Ein Prozess, der nur gelingen konnte, weil das Unternehmen seinen Kern und seine Tonalität genau kennt. Darauf aufbauend, hat das Team einen agilen Prozess entwickelt, um die Pinterest-Persönlichkeit mehrsprachig in Content zu übersetzen. Und sie konnten nicht ahnen, welche sprachlichen und kulturellen Kontexte plötzlich wichtig werden. So musste Pinterest feststellen, dass das of genutzte Verb „to pin“ in mehreren Sprachen sexuelle Konnotationen besitzt.
„Start with the Storytelling. Learn from Games. Create transmedia Storyloops“
Megaspannend fand ich den Vortrag von Michael Schmidtke, Digital Director bei Bosch.
Er skizzierte die strategischen Grundsätze mit denen Bosch 500 Websites, 350 Social Media Kanäle und 200 Apps inhaltlich orchestriert und gewinnbringend in Leads übersetzt.

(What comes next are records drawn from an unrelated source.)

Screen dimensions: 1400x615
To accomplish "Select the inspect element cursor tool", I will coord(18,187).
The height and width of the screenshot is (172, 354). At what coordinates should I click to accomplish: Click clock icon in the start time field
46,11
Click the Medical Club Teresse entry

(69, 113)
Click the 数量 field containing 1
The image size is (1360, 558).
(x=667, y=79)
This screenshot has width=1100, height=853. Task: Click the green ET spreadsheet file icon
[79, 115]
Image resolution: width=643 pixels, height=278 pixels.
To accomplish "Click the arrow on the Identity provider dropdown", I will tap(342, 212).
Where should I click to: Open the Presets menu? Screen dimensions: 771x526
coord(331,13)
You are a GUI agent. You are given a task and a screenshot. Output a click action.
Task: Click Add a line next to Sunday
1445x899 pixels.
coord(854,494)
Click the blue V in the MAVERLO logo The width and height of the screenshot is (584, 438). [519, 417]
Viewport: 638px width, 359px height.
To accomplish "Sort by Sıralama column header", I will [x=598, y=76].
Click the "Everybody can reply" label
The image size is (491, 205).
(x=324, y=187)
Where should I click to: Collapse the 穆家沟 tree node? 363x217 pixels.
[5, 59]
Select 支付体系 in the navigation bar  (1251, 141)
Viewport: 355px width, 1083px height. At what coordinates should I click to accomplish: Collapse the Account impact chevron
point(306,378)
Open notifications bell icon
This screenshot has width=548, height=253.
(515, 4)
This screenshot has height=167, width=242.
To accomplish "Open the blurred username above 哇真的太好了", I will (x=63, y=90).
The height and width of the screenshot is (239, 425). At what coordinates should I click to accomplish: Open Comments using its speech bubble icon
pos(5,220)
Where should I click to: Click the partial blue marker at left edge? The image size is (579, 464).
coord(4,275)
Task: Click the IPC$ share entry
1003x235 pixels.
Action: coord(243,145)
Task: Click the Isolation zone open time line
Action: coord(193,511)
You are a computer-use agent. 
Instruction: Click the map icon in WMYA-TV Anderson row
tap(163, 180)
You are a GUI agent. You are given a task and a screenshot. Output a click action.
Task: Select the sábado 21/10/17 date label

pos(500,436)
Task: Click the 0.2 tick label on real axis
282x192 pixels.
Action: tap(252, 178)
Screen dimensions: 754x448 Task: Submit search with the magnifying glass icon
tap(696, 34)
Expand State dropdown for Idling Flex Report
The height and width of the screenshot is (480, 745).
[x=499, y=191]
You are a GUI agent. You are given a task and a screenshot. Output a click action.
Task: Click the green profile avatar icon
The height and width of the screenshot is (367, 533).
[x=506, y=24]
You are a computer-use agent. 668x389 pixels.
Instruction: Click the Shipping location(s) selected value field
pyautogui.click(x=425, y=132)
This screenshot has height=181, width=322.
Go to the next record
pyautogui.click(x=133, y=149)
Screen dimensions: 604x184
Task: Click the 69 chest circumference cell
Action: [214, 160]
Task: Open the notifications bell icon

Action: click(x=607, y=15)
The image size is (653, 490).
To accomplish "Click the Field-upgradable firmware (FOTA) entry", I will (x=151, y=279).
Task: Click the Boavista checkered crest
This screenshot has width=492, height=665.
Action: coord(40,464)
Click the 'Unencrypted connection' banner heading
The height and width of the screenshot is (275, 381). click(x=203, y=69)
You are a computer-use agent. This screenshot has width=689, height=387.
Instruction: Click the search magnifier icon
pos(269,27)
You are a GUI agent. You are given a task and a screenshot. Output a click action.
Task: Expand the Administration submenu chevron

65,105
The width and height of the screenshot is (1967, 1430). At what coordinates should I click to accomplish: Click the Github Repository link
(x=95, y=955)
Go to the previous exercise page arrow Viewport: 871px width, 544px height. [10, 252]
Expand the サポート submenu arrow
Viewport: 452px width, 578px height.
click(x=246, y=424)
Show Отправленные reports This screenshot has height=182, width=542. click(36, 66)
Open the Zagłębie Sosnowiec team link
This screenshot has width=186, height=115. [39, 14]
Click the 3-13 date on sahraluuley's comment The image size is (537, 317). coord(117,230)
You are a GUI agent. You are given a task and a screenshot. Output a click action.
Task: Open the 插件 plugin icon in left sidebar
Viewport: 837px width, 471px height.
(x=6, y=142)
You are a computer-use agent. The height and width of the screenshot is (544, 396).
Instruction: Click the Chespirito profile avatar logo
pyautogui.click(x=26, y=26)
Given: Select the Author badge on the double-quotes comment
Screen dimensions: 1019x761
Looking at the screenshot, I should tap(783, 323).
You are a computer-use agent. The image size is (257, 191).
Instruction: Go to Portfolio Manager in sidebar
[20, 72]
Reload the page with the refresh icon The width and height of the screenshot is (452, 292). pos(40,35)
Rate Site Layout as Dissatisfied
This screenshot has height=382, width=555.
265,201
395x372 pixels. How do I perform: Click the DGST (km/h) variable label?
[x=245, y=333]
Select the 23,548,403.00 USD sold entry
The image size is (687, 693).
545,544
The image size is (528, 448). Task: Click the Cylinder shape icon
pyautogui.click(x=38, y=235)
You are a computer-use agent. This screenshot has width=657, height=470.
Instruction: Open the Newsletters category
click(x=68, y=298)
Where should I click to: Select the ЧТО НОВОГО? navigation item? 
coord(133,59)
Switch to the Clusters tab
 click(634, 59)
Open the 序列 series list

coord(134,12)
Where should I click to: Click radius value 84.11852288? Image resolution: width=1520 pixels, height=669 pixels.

Immer öfter startet Bosch mit einer medienneutralen, emotionalen Story, überprüft sie auf Spiel-Mechanismen und versucht diese Geschichten dann kanalübergreifend so fesselnd zu erzählen, dass ein Teil des Publikums über die Zeit in Leads konvertiert. Das nennen sie Story-Loops.
Wirklich inspirierend fand ich den Talk von Datenanalyst Jörg Blumtritt. Mit viel Mut zu komplexen Gedanken mahnte er, dass Daten keine Fakten sind, sondern Messwerte und damit Repräsentationen der Wirklichkeit. Daten bekommen erst durch Anordnung, Visualisierung und Interpretation Bedeutung.
Deshalb sollten wir, so Blumentritt, gerade in Zeiten von Big Data nicht mehr von Data Science sondern von Data-Fiction sprechen. Und uns zwingen alle Daten und die Geschichten, die wir mit ihnen konstruieren, kritisch hinterfragen.
Empathie, Agilität, Data-Fiction…das Content Strategy Forum hat meinem Kopf ordentlich Stoff zum Verarbeiten mitgegeben. Allerdings wäre mein Reisebericht nicht komplett ohne die beste Tonalitäts-Guideline, die ich jemals gehört habe. Sie stammt vom Content-Team des 1. FC Köln, das mit der Fan-Kommunikation beauftragt ist.
Sie lautet schlicht:
„Wir wollen nicht klingen wir Pyongyang“
Daran sollte sich nicht nur mein Taxifahrer orientieren.